Giving away content can be a good way to generate leads, cement customer relationships, attract media attention and generally build your company’s brand. However, creating content of sufficient quality to achieve these goals takes an enormous amount of effort. And whether the writing is done internally or by an outsourced writer, all that time and money adds up – eventually reaching the point where business owners and leaders ask, “Is this really worth it?”

How Do I Create Valuable Content?

Wouldn’t it be nice if you could create content you could sell, and get a little direct ROI from your investment in content marketing and PR? You may be able to. None of the ideas that follow will generate millions of dollars of revenue, but they may generate enough return to make you feel a lot better about your overall marketing investment. Better yet, paid content, if marketed properly, can enhance, not detract from, the benefits of free content I mentioned at the top.

1. Proprietary Research

If you are in an industry where data is hard to come by, you can share yours and create research PDFs other companies in your industry and related ones will pay for. A couple of examples from industries in which I worked.

” Packaging companies, like many others, are quite secretive about sales, customer and product cost details. Companies that publish research about sales trend by product line, customer acquisition and retention, raw material costs, etc., provide reliable benchmark data, provided the research is solid and the data is large enough.

” In the world of SEO, Google shares very little data or insight about its organic search algorithm.
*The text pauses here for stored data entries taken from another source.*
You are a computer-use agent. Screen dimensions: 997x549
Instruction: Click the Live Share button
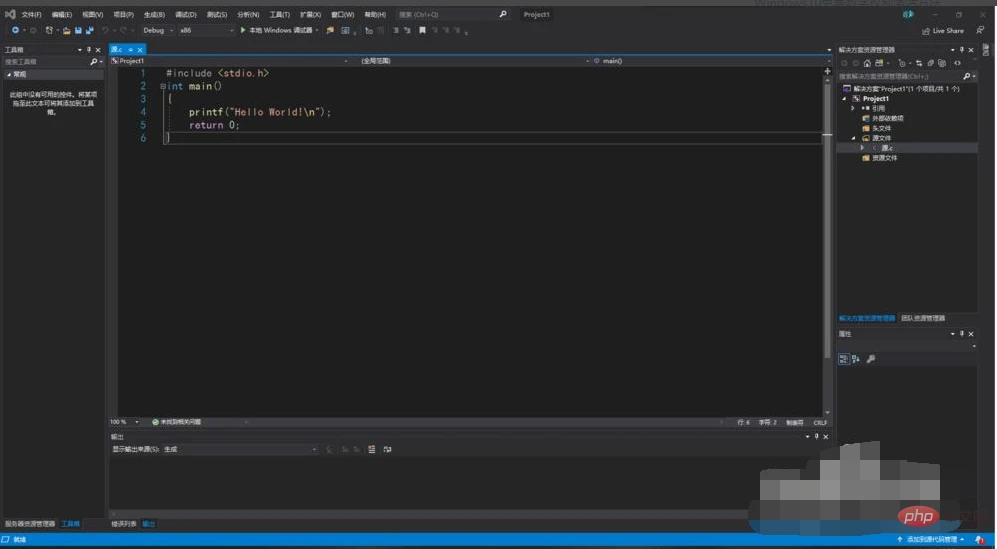click(942, 31)
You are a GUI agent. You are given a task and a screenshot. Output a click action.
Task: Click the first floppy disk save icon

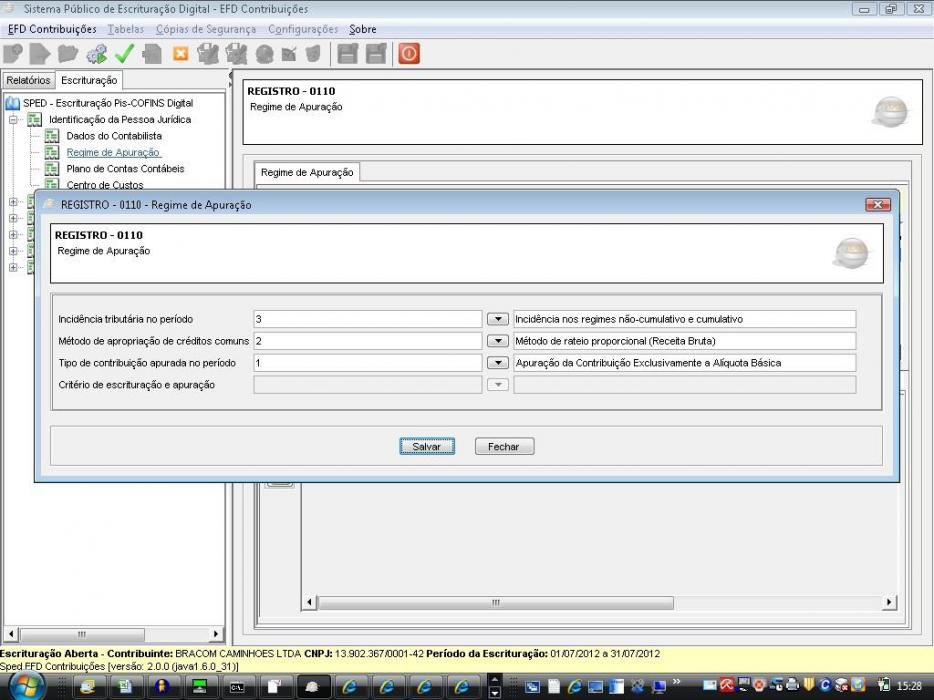coord(348,54)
SEO companies that conduct tests, for instance, to measure the effects of keyword density on rankings, can charge for a detailed look at their results. Often, the market approach is to give away some teaser data, and then offer the complete download for “x” dollars.

2. E-Books

Publishing an e-book to sell on Amazon and/or through your website is an excellent way to generate revenue – and even better, you can do it without creating any new content.
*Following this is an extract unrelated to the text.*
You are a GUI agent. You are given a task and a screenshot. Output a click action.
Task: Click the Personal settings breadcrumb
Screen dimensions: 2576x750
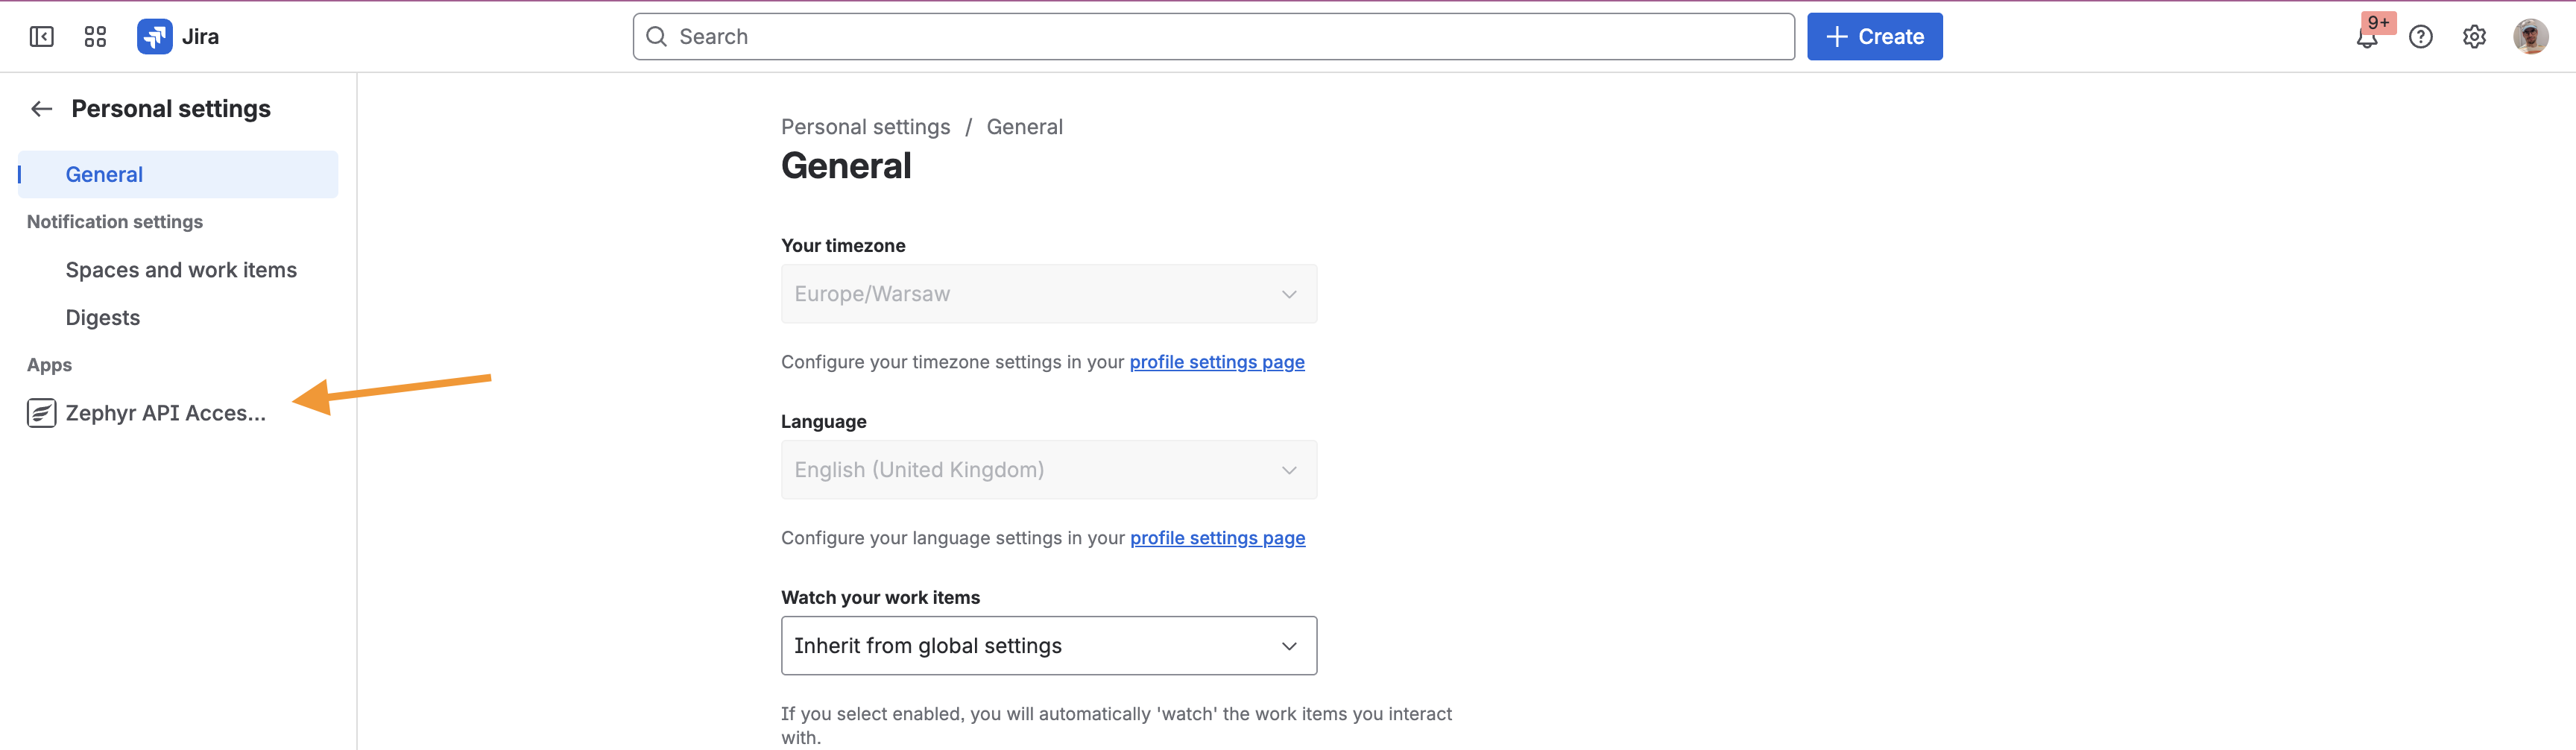(865, 127)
A good technique here is to compile existing content on a particular theme that you’ve already published. For instance, maybe over the past five years you’ve written a lot about creative applications for a particular product – in blog posts, sales collateral, off-site articles, press releases, etc. If you collect all of this content, edit for consistency, update and create some headlines and transitional paragraphs to tie it all together, you will have created an e-book that people will buy – because it saves them the trouble of culling through all of your content to find it.

In terms of what to charge, it’s going to be a judgment call based on the quality of your content and the demand. In general, people are willing to pay at least a nominal fee ($1-500) for a book.

3. Webinars

Hosting a webinar on an important industry topic is a fruitful marketing technique for many reasons. If you have speakers who are truly authoritative, if you field questions from attendees, and if you provide great solutions to problems your customers face, then you have the makings of a downloadable recording for which people around the world will pay.

I’m not suggesting you conduct webinars for the primary purpose of selling them. However, if you’re hosting webinars anyway, it would be a shame not to reap additional benefits by offering them for sale on your website and/or through podcasting sites.

4. Marketing the Content

Posting content to sell on your website and off-site is not enough – you still have to let the world know it’s there. Consider your options carefully. Three excellent approaches are through press releases, social media and PPC advertising. You may also find that your industry has association/trade show websites that would be happy to promote your content through their websites, email campaigns and printed collateral.

If the information is useful and there’s demand for it, there may be value there for the taking.